▸ RAW DATA:
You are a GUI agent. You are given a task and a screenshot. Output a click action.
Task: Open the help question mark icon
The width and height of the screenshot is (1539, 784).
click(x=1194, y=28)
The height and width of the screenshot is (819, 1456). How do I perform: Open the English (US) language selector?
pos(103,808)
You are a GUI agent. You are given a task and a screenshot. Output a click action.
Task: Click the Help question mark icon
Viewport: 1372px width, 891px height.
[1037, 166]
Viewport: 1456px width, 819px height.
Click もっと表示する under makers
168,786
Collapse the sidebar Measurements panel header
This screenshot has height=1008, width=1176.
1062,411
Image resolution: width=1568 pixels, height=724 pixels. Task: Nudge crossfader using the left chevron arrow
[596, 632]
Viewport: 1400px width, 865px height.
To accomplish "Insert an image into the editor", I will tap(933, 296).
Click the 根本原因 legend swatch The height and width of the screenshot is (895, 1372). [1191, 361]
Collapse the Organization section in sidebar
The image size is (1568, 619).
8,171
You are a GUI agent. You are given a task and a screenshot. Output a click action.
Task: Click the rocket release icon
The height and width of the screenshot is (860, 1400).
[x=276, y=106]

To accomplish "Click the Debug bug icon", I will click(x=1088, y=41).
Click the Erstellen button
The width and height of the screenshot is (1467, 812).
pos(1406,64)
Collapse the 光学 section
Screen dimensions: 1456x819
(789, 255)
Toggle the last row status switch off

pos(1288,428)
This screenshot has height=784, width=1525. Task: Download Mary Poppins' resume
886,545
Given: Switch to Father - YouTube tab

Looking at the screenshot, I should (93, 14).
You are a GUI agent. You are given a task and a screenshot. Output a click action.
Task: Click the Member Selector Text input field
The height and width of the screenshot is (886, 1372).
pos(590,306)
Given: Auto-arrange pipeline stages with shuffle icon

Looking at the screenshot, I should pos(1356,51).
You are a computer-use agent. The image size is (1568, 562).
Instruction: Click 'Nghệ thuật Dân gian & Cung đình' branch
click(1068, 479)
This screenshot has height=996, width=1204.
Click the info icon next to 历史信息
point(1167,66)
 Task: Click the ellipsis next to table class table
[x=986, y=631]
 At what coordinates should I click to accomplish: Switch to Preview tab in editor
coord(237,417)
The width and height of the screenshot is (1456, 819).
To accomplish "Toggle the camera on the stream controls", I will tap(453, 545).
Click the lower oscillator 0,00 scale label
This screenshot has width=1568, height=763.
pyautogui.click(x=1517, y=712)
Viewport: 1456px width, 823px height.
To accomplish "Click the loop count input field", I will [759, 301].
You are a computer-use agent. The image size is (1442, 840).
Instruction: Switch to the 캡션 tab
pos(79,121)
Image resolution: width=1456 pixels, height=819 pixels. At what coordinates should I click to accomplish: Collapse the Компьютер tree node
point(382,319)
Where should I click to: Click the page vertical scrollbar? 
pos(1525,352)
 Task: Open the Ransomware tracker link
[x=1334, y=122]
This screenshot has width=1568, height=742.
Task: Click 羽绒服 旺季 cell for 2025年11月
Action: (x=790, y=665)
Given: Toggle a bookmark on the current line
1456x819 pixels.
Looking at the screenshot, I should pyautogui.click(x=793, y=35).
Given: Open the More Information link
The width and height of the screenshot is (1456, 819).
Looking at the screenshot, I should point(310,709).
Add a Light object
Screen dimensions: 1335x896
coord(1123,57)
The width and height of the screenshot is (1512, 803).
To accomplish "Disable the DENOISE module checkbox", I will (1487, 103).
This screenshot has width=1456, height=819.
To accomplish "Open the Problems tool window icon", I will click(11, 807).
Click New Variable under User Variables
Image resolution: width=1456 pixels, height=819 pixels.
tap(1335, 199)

▸ WHAT IS BEING ASKED: Your answer should be every line above that contains the word "question".

▸ SOLUTION FOR THIS EXERCISE:
Task: Open the help question mark icon
Task: Click the Help question mark icon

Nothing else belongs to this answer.